Genomic positions of selected DArT-seq markers that revealed significant marker-trait associations (Figs. 6 and 7) were referred to gene annotations reported in the white lupin genome portal [38, 39] (https://www.whitelupin.fr). Six markers were found in exons, three in introns, four in untranslated regions (UTRs) and only one in a region lacking any annotations (Table 5). Taking into consideration expected protein sequences, an alternative allele of Chr06_14434379 marker conferred synonymous mutation, whereas alternative alleles of Chr11_18778542, Chr16_366800 and Chr16_788665 markers – nonsynonymous mutations, namely Ser to Arg, Asn to Asp and Glu to Gly. Interestingly, three gene-based DArT-seq markers were also localized in miRNA clusters.
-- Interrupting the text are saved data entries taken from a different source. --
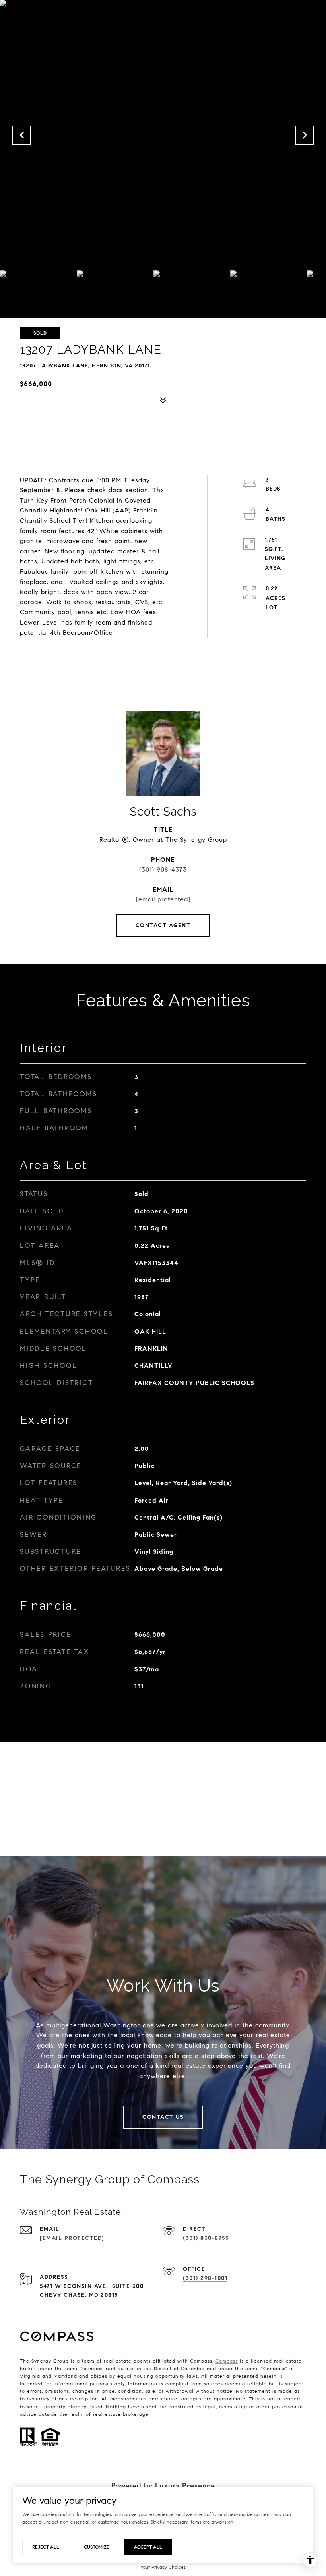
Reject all (45, 2547)
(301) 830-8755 (206, 2238)
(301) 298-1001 (205, 2278)
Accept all (148, 2547)
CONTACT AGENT (163, 925)
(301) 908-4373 (163, 869)
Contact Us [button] (163, 2117)
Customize (96, 2547)
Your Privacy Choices (163, 2567)
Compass (226, 2361)
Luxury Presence (185, 2485)
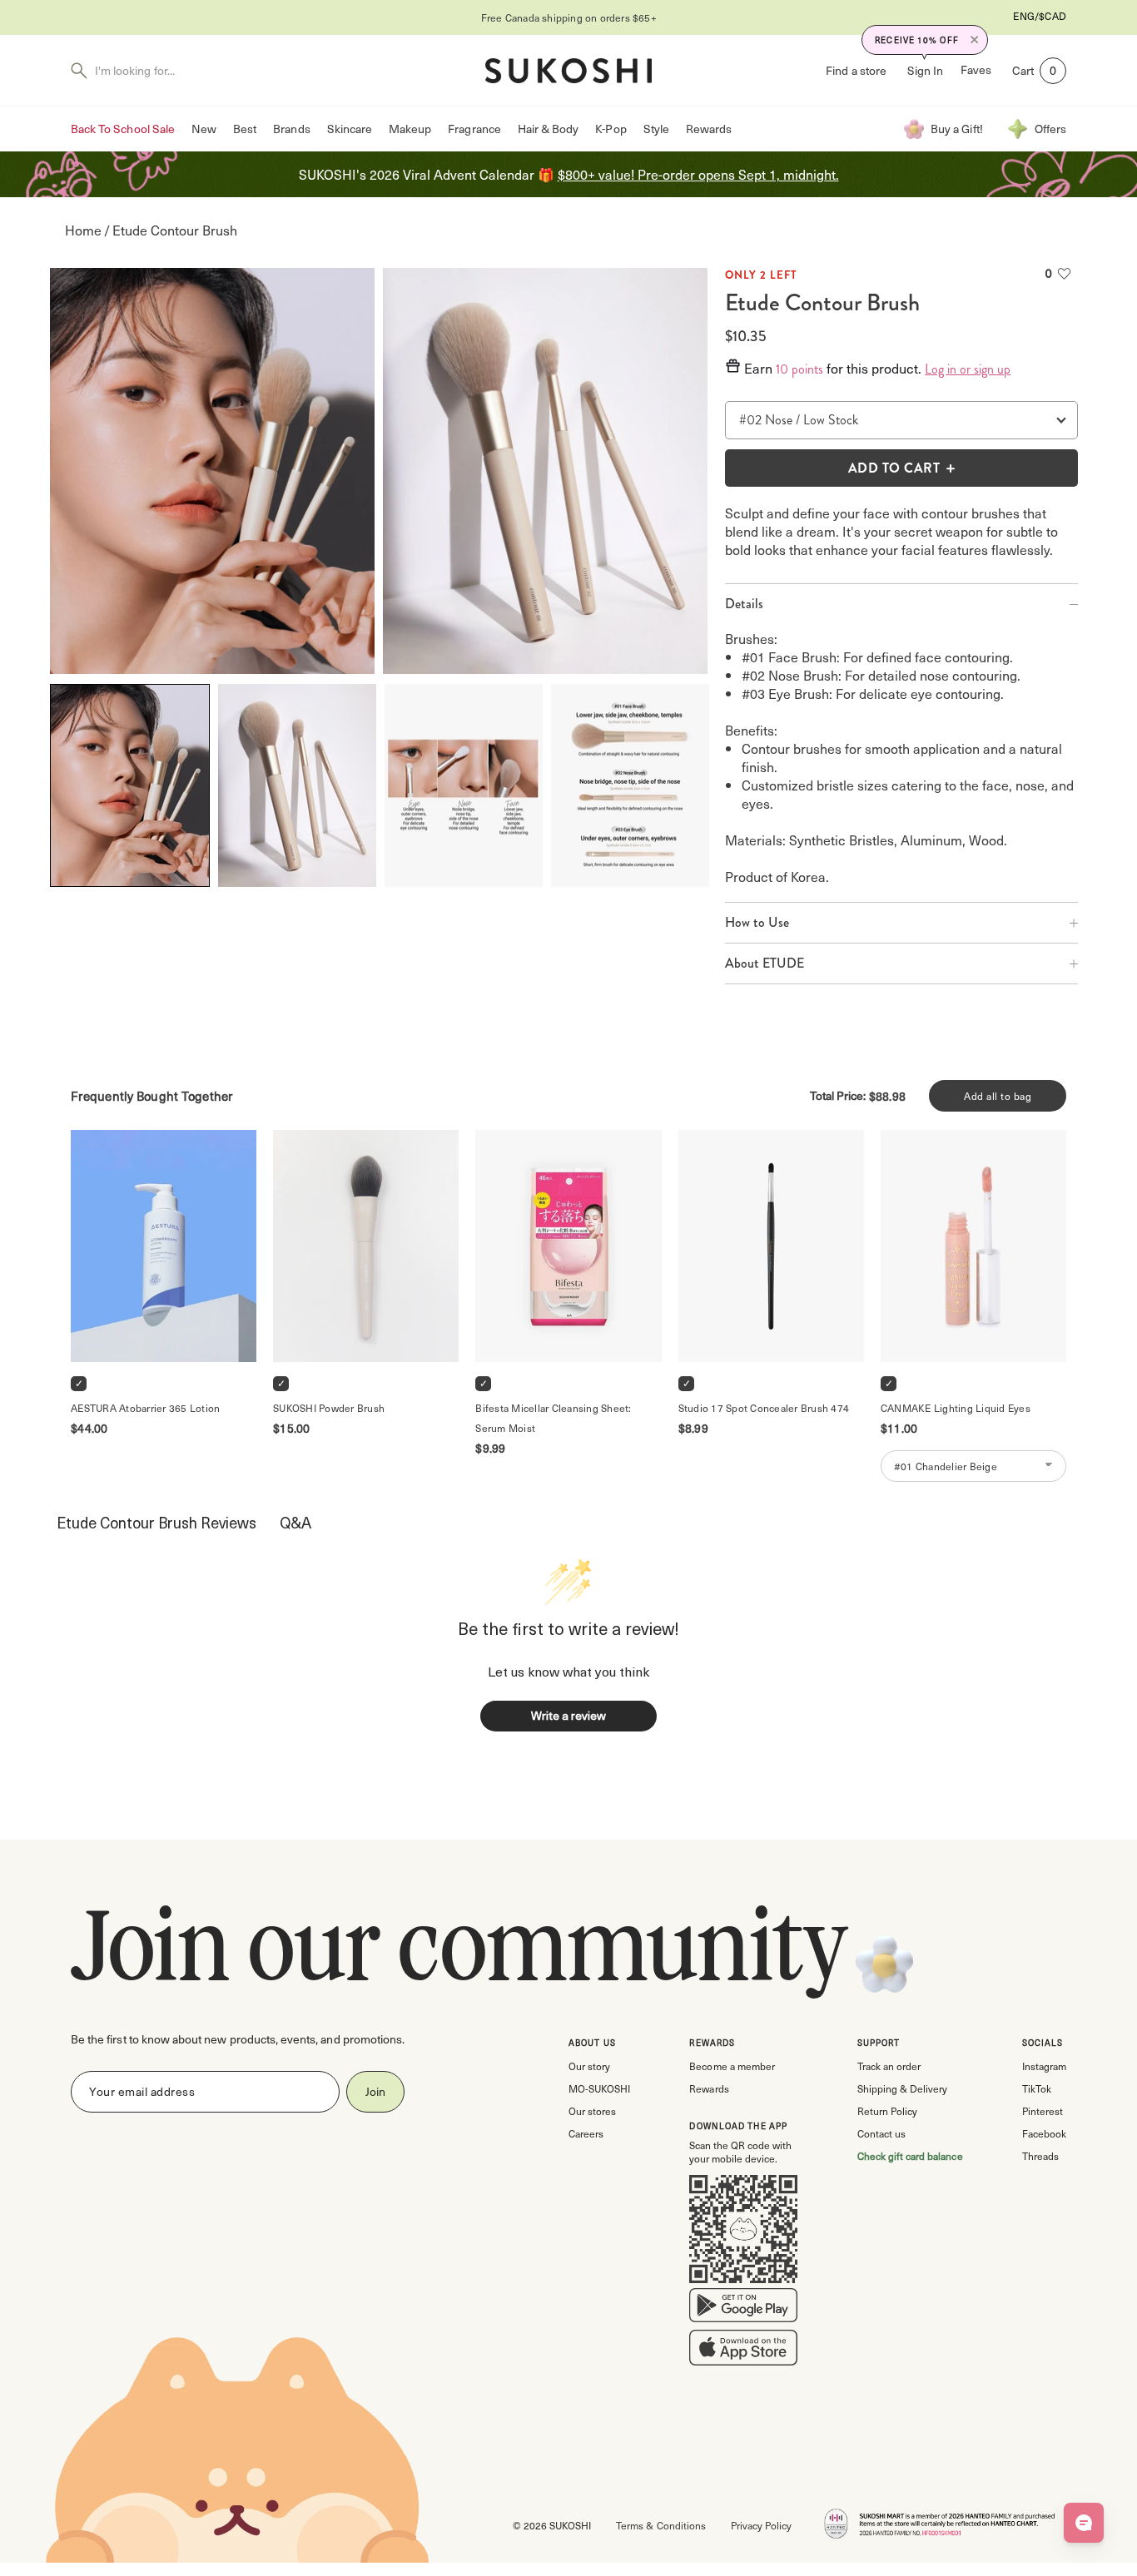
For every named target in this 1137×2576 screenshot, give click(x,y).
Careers (585, 2133)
These clusters revealed a remarkably high number of hits to sequences deposited in RNAcentral miRbase [87], namely Cluster_43033 for a presence/absence SilicoDArT marker Chr08_3090075_D − 419, including 362 long non-coding RNAs (lncRNAs), with the best hit e-value of 2.4e-131 (BNAP_LNC001257 from Brassica napus), Cluster_70755 for a presence/absence SilicoDArT marker Chr13_13913452_D − 752, including 646 lncRNAs, with the best hit e-value of 4.3e-153 (PVUL_LNC004086 from Phaseolus vulgaris) and Cluster_127516 for a presence/absence SilicoDArT marker Chr25_4002891_D – 955, including 947 lncRNAs, with the best hit e-value of ~ 0.0 (LANG_LNC003687 from Lupinus angustifolius).

Long non-coding RNAs control developmental processes such as flowering via vernalization and autonomous pathways, seed germination, light- and auxin-regulated development, and are also involved in plant responses to abiotic and biotic stress [88,89,90]. Moreover, long non-coding RNAs drive RNA-dependent DNA methylation to generally suppress transposons in the genome as well as to repress the transcription of specific protein-coding genes, including FLOWERING WAGENINGEN (FWA) conferring a late flowering A. thaliana phenotype [88, 91]. Here, a long non-coding RNA Cluster_43033 was identified in an ATPase gene Lalb_Chr08g0233891. There is little information on the contribution of ATPase genes into flowering pathways, except for the FLOWERING REPRESSOR AAA + ATPase 1 (AaFRAT1) that regulates perennial flowering in a vernalization-dependent manner in Arabis alpine, a mountainous plant from the Brassicaceae family [92]. Taking into consideration that SilicoDArT markers may represent methylation variation at restriction sites, the absence of an allele of the Chr08_3090075_D marker in early flowering accessions from Turkey, Syria and Jordan agrees with the hypothesis of an involvement of RNA-dependent DNA methylation mediated by long non-coding RNAs. Nevertheless, to draw any further conclusions, validation by transcriptomic and epigenetic profiling of germplasm carrying opposite allele phases in contrasting environmental conditions should be performed.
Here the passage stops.